The report, the first of its kind from NAR, found that 49 percent of surveyed Realtors® who work with buyers believe staging usually has an effect on the buyer’s view of the home. Another 47 percent believe that staging only sometimes has an impact on a buyer’s view of the home only. Only 4 percent of Realtors® said staging has no impact on buyer perceptions.
Realtors® on the buyer side believe that staging makes an impact in several ways; 81 percent said staging helps buyers visualize the property as a future home, while 46 percent said it makes prospective buyers more willing to walk through a home they saw online. Forty-five percent said a home decorated to a buyer’s tastes positively impacts its value; however, 10 percent of Realtors® said a home decorated against a buyer’s tastes could negatively impact the home’s value.
From the seller side, a majority of Realtors® utilize staging as a tool in at least some instances. Just over a third of Realtors® (34 percent) utilize staging on all homes, while 13 percent tend to stage only those homes difficult to sell, and another 4 percent will do so only for higher priced homes. The median cost spent on staging a home is $675. Sixty-two percent of Realtors® representing sellers say they offer home staging service to sellers, while 39 percent say the seller pays before listing the home.

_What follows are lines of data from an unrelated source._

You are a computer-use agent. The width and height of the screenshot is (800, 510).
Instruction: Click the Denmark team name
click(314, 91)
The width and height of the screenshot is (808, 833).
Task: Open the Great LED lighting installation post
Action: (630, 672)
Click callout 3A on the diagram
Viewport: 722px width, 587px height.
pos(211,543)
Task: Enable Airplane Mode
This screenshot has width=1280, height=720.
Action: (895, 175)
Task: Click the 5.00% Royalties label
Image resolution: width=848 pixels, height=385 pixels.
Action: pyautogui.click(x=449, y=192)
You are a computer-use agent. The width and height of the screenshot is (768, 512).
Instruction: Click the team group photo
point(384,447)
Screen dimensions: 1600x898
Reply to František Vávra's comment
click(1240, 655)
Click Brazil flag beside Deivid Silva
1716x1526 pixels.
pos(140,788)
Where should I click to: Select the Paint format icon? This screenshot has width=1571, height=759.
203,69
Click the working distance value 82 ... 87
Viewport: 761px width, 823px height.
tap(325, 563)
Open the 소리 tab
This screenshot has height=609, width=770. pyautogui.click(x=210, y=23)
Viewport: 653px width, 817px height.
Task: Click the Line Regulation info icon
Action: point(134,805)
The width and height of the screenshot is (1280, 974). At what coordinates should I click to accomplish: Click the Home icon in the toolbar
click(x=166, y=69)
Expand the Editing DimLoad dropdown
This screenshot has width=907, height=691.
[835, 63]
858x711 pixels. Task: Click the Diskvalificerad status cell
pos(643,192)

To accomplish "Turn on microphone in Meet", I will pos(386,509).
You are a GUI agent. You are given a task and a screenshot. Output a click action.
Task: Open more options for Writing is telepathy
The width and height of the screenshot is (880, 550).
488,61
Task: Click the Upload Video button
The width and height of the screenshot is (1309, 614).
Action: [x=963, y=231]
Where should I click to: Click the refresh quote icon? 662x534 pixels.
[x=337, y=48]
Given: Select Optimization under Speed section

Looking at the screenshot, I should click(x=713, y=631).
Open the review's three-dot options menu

Realtors® representing both the buyer and seller agreed on two major points in the report—which rooms should be staged and the change in dollar value a buyer is willing to offer for a staged home compared to a similar not-staged home. Realtors® ranked the living room as the number one room to stage, followed by a kitchen. Rounding out the top five rooms were the master bedroom, dining room and the bathroom.
Realtors® believe that buyers most often offer a 1 to 5 percent increase on the value of a staged home (37 percent from Realtors® representing sellers and 32 percent from Realtors® representing buyers). Additionally, 22 percent of Realtors® representing sellers and 16 percent of Realtors® representing buyers said the increase is closer to 6 to 10 percent.
“Working with a Realtor® gives buyers, sellers and investors the advantage they need to succeed in today’s market, as they know what buyers want and how to best market and stage a home for sale,” Polychron said. “While many factors play into what a home is worth and what buyers are willing to pay for it, staging is an excellent tool that can be used to give a home a little extra push for sellers. Staging isn’t used by every Realtor® in every situation, but the impact it may have and the value it can bring is clear to both home buyers and sellers.”